Burns builds the poem around a blunt claim: the gudewife’s modesty is situational, almost theatrical. At the table, set at meat, she can barely manage a scrap—a laverock’s leg or tittling’s wing—comic images of dainty, almost ridiculous restraint. The minuteness matters: these are not just small portions, they are tiny bird-parts, suggesting a performed delicacy meant to be seen and approved.

The tone here is teasing but observational, like a husband reporting a familiar social ritual. The Scots diction (gudewife, sae modest) makes the scene feel local and domestic, not lofty—this is everyday life, and therefore ripe for unvarnished truth.

The turn: from table to bed

The poem pivots hard on place and time: in her bed at e’en, Between me and the wa’. That cramped, ordinary positioning—husband on one side, wall on the other—tightens the joke. There’s no public gaze, no room for reputation, and suddenly the same woman becomes a glutton devil. The phrase is deliberately over-the-top, turning marital intimacy into a kind of mock-exorcism: desire arrives as possession.

This is the poem’s central tension: the wife is both the modest eater and the ravenous lover, and the speaker insists these aren’t separate people—just the same person under different lighting.

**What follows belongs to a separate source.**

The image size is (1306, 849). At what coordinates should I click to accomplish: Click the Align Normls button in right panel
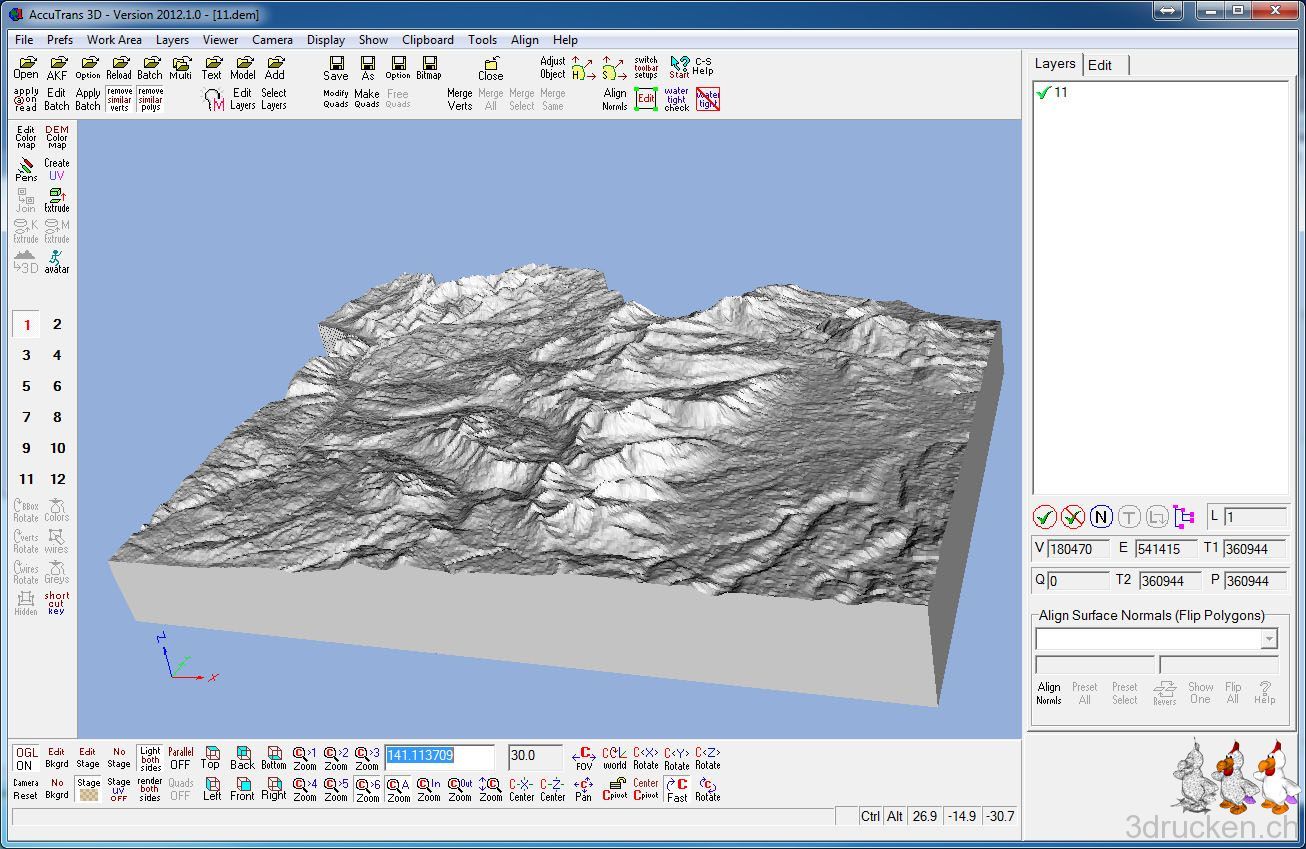click(1049, 693)
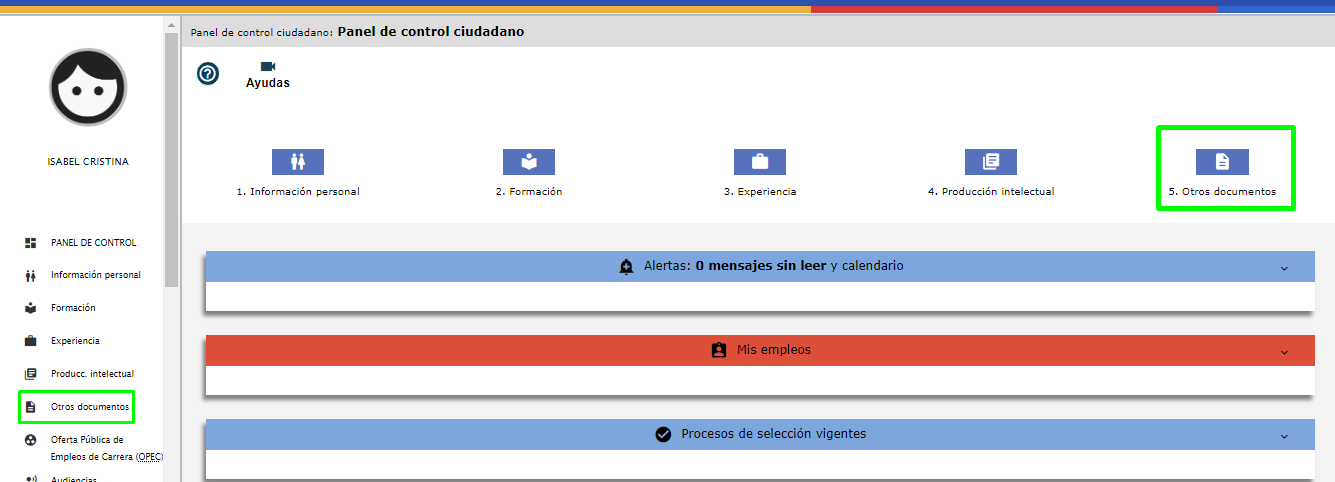Select the Experiencia briefcase icon tile

click(759, 162)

Eating language for sexual appetite

Burns makes the private appetite legible by keeping the metaphor of eating, then forcing it into cruder territory. The dining images (tiny legs and wings) prepare us for the punchline: in bed She swallows cocks an a’. The shock is partly lexical—plain, barnyard explicitness after the cute birds—and partly moral: the speaker pretends to condemn (glutton devil) what he’s clearly relishing as a brag.

Even the word swallows matters. It keeps the joke anchored in consumption, implying that the public act of refusing food is not restraint but displacement: appetite isn’t absent, it’s redirected.

A joke that flatters and polices at once

The poem laughs at hypocrisy, but it also reveals the speaker’s power: he controls the story, framing his wife’s sexuality as excessive while his own role is simply Between me and the wa’, the convenient witness. There’s an uneasy doubleness here. He mocks the social requirement that a woman appear modest, yet he also turns her private desire into comic evidence against her, calling her a devil for doing what the marriage bed invites.

If the poem has a bite beyond the bawdy punchline, it’s this: virtue becomes a public costume, while desire—especially a woman’s desire—gets narrated as appetite that must be joked about, exaggerated, and half-condemned in the same breath.